Course project for Coursera Getting and Cleaning Data online course
The run_analysis.R
script processes data set available for download from
(https://d396qusza40orc.cloudfront.net/getdata%2Fprojectfiles%2FUCI%20HAR%20Dataset.zip)
as it is required by course project requirements:
- Merges the training and the test sets to create one data set.
- Extracts only the measurements on the mean and standard deviation for each measurement.
- Uses descriptive activity names to name the activities in the data set
- Appropriately labels the data set with descriptive variable names.
- Creates a second, independent tidy data set with the average of each variable for each activity and each subject.
The script will require data.table
and reshape2
packages
Unzip downloaded data archive into script's directory, there should be new sub-folder named UCI HAR Dataset
where the script will read the data from.
Main script to run is run_analysis.R
. It expects a parameter with name of the folder where tthe raw data had been unpacked to.

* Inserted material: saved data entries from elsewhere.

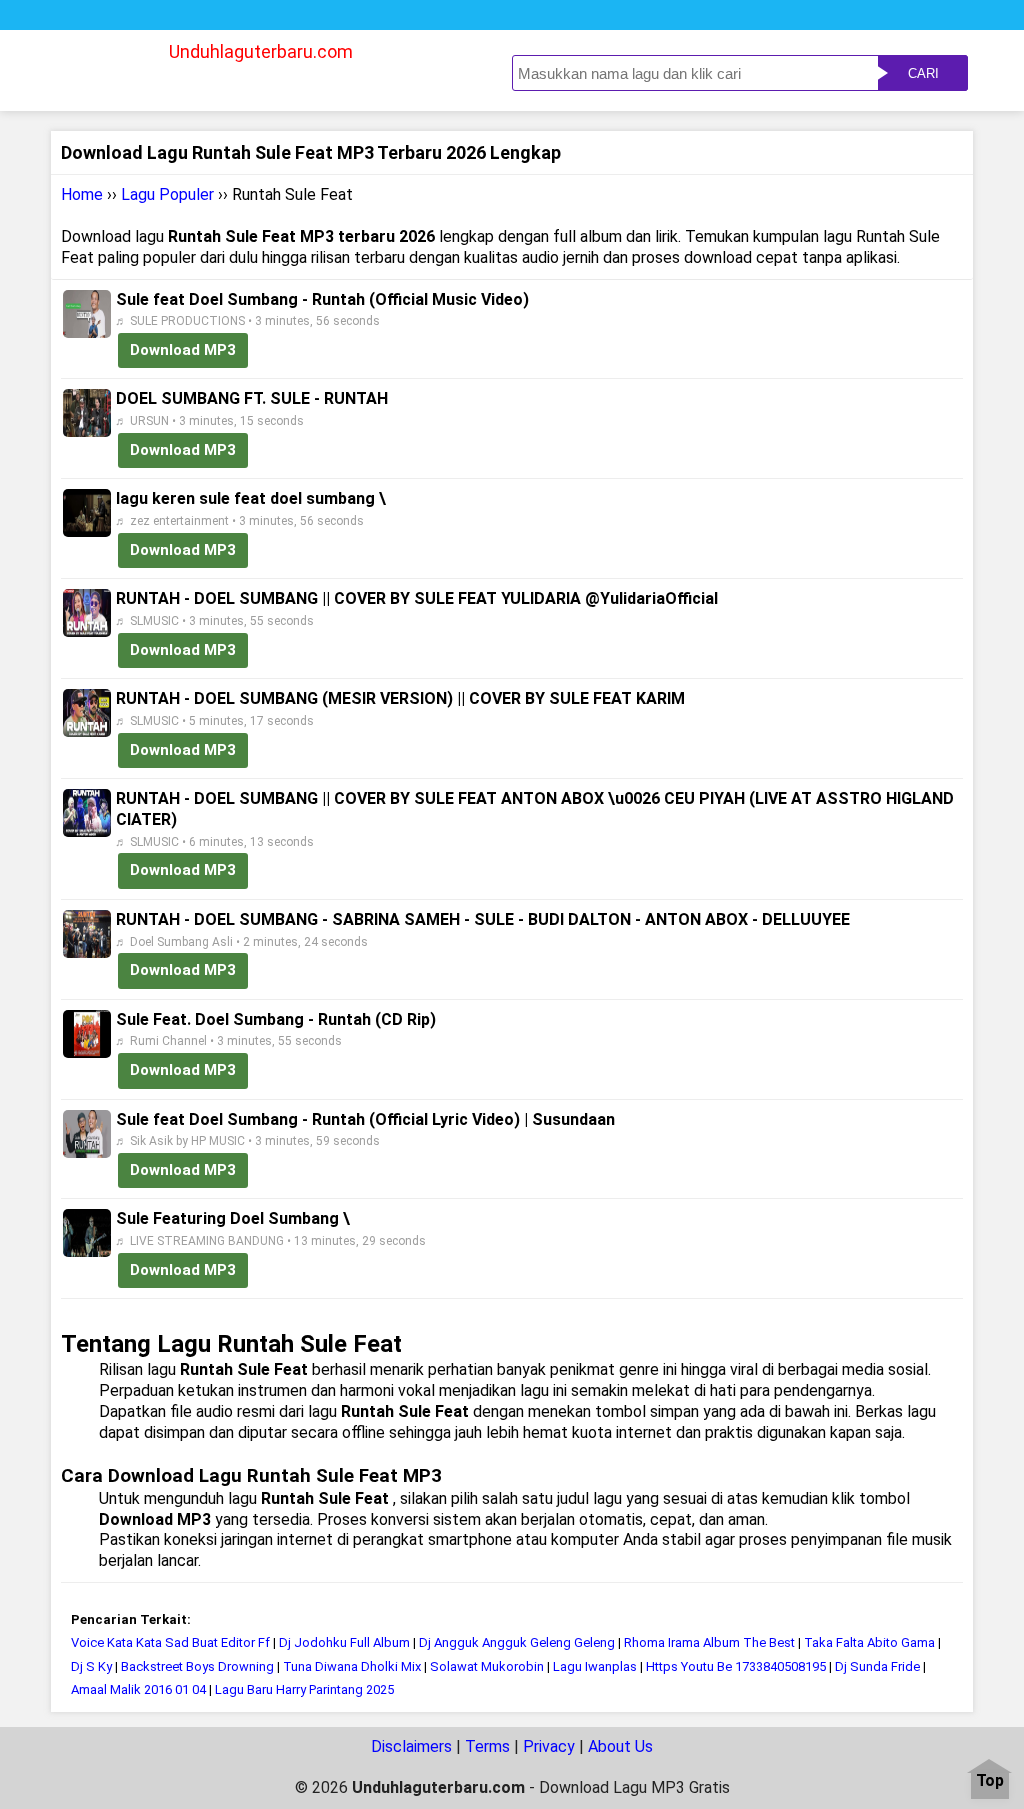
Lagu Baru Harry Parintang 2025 (304, 1689)
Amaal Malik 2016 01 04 (140, 1689)
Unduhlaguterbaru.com (261, 51)
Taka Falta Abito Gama (869, 1642)
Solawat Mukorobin (487, 1666)
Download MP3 (183, 350)
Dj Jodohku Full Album (344, 1642)
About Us (620, 1746)
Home (82, 194)
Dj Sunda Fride (877, 1666)
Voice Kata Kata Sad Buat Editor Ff (170, 1642)
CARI (923, 73)
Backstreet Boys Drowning (197, 1666)
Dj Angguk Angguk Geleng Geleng (517, 1642)
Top (990, 1781)
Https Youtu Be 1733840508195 (736, 1666)
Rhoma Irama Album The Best (709, 1642)
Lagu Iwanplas (595, 1666)
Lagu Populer (167, 194)
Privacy (549, 1746)
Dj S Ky (91, 1666)
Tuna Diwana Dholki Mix (352, 1666)
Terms (487, 1746)
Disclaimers (411, 1746)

If input parameter is omitted, the script will try to look for UCI HAR Dataset
folder in its source directory.
Script could be run by issuing
source('./run_analysis.R')
data <- tidy_set()
or to explicitly specify data folder
data <- tidy_set('/tmp/data/UCI HAR Dataset')
Returned object is of data.table
class, it contains 11880
rows and 4
columns described in details in CodeBook.md
Resulting data could be saved into tidy_data.txt
file by the following command
write.table(data, file="tidy_data.txt", row.names=FALSE)